The stretch of College between Havelock and Shaw is getting a makeover in the form a beautification project spearheaded by the College Promenade BIA. Though, as per usual, this massive construction project is taking longer than it was supposed to. Crews are currently working on the north side of the street and will switch to the south side, likely some time next month.
"The most frustrating part is that the BIA itself designed this entire thing and so we're paying for it. So we're basically paying for a disruption," says Folly Brewpub's Michelle Genttner.
There are signs along the metal fencing telling passersby that all the businesses are open. But along with these reminder, Genttner and some of her neighbours, are starting to get creative in order to keep customers coming to College.
Folly, for instance, held a successful Tragically Hip concert viewing party and has plans for a brewmaster's dinner as well as some other special events. The micro brewery is also holding a case sale right now.
"A lot of people don't really want to come here and stay because it's not comfortable or inviting right now, says Genttner. "But even if they grab some bottles and go that helps us keep the lights on."
She notes that this summer has been particularly slow, and it's not just a seasonal slump for her and some of the other businesses nearby. "The losses that we're all calculating are over and above that," she says.
Daniel Cohen, who runs the Arts Market also realizes that construction can be challenging. But he's optimistic about it and know it's only temporary - and once it's done, the street will be beautiful and ready for large-scale events and festivals.

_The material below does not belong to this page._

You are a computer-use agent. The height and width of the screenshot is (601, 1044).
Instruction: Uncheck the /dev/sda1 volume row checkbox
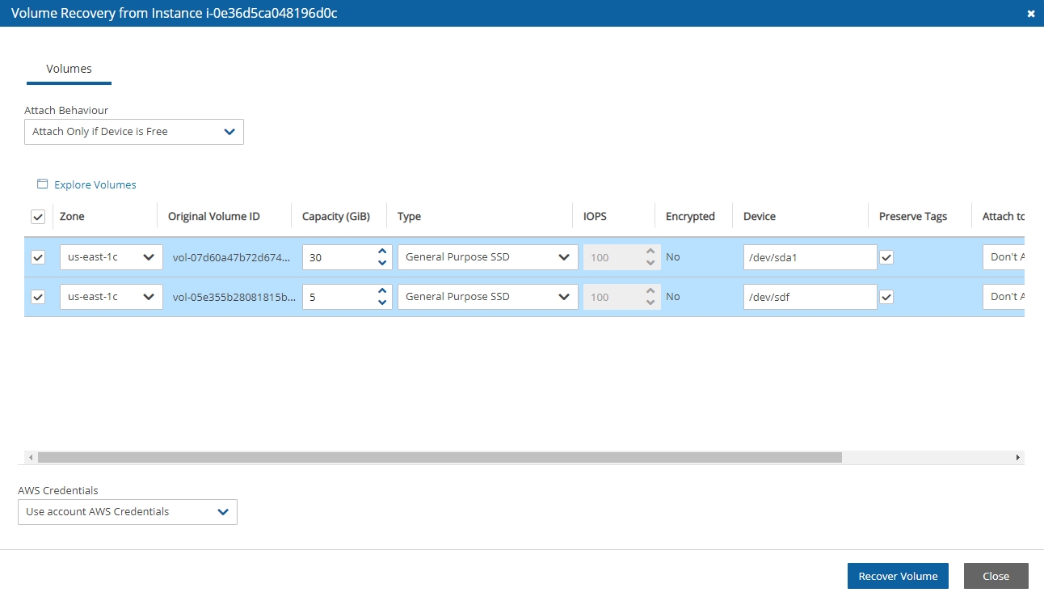pyautogui.click(x=37, y=257)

However, he's now keeping his College Street location open longer, including on Mondays and Tuesdays when he'd normally be closed. "Even if it's a couple of people in a day, it's better than no people," he says.

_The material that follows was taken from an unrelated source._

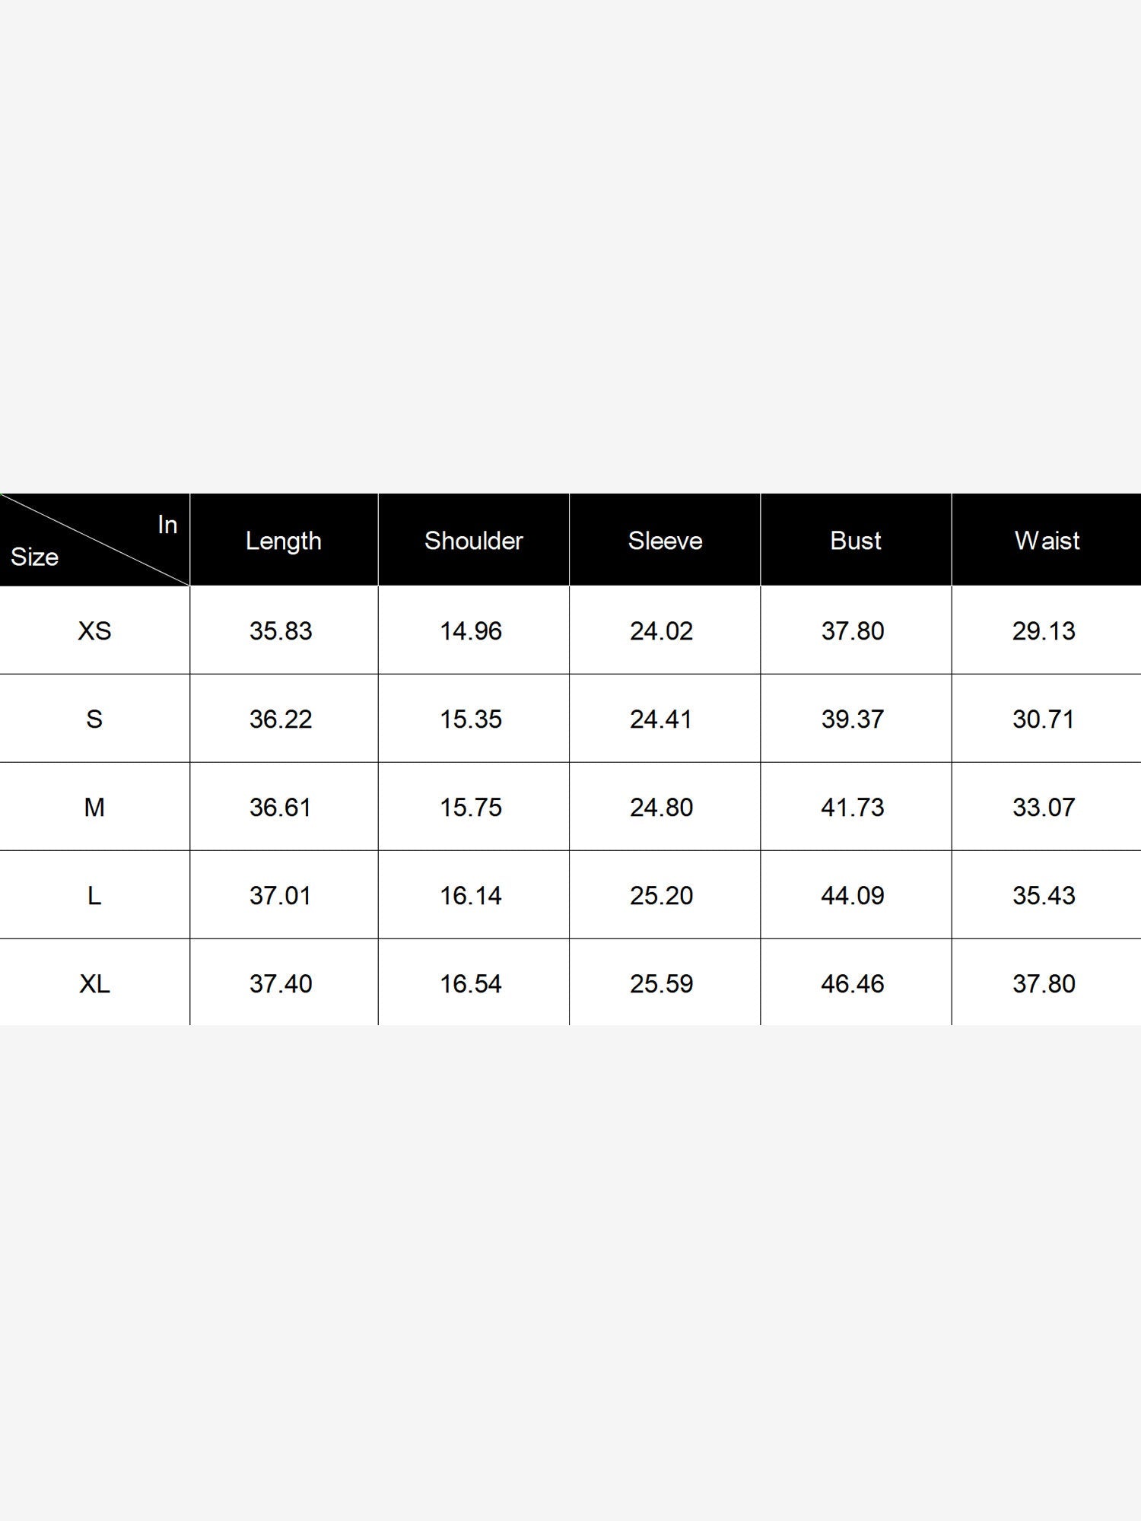Select the XS size row label

click(94, 630)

The Candy Bar is on the south side of the street, but owner Paola Giavedoni knows the construction will eventually make its way in front of her store too. Like Cohen, she's also trying to see the silver lining in this prolonged project. "We have to keep a positive attitude because it is a bit of a disaster zone, but it's moving forward and that's the key in all of this," she says.
Her latest initiative is to launch an online store. That way she can start delivering to her customers, a service that might prove even more beneficial as her side of College becomes a construction site.
But despite being navigable for cyclists and pedestrians, the neighbourhood still seems largely inaccessible for those with mobility issues thanks to the uneven pathways leading up to some of the storefronts - though this is temporary.
And as businesses continue doing what they can to stay positive and attract customers, many are hopeful for the near future. The stretch of College will probably look great once it has interlocking stone sidewalks, a canopy of trees and art installations. Though some, like Genttner wonder if the disruption is worth it. We'll just have to wait and see.
Photos by Amy Grief.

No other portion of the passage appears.